• Material provided
---------------

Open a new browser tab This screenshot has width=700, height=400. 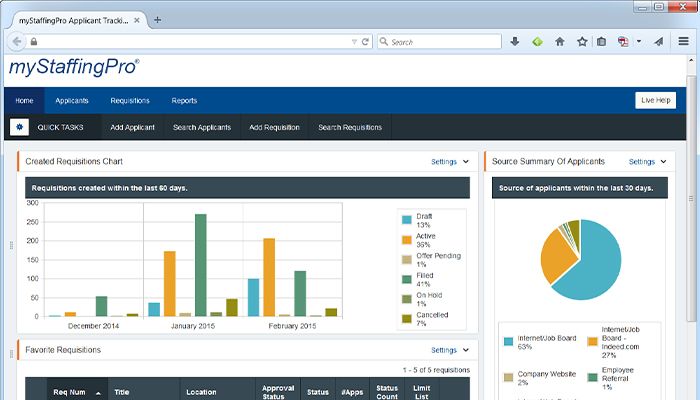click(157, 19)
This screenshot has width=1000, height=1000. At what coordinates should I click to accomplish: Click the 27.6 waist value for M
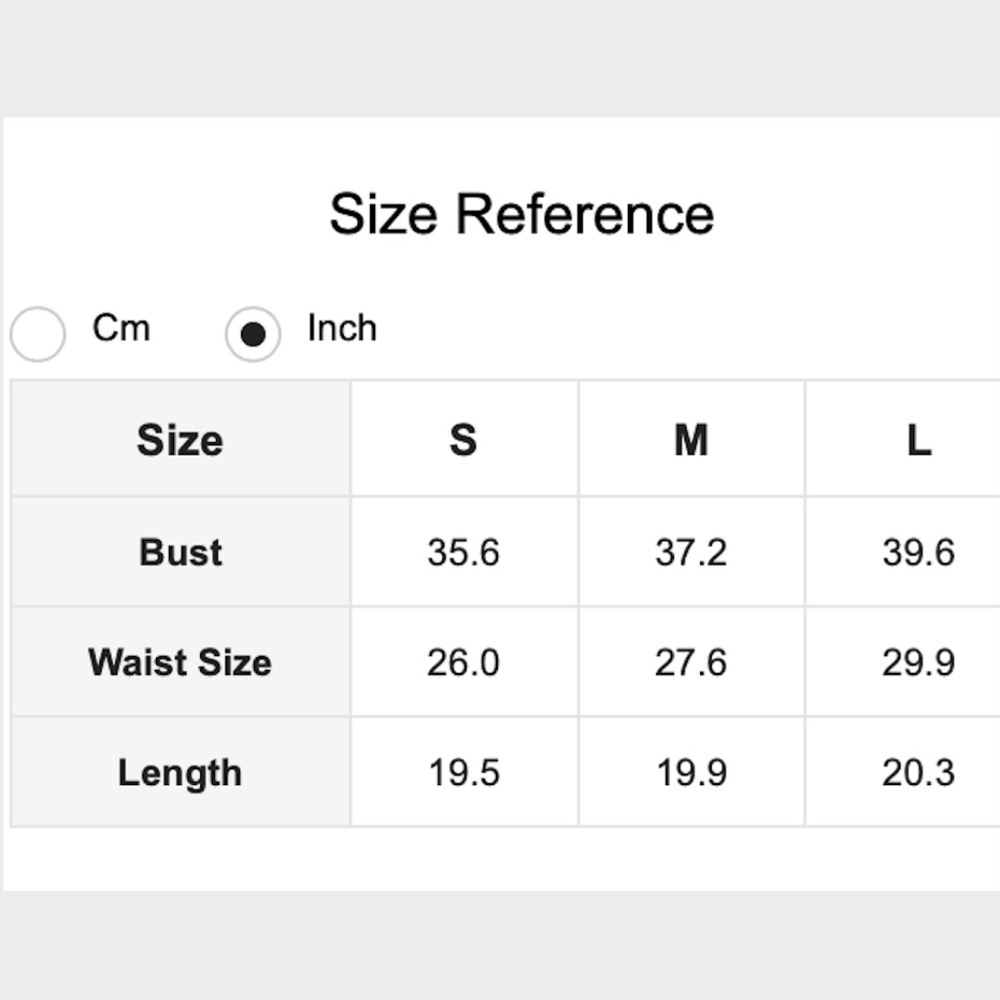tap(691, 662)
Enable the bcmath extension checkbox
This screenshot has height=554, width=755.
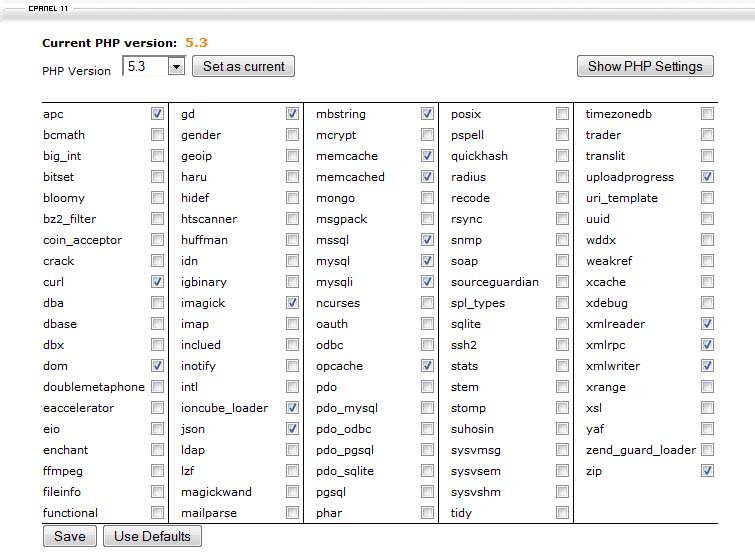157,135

---------------

• Task to complete
Retype exactly, please, the span from the line holding "Enable the bcmath extension checkbox" through the closing line of the data, both ends included, without the pictures.

• Written answer
Enable the bcmath extension checkbox
This screenshot has height=554, width=755.
157,135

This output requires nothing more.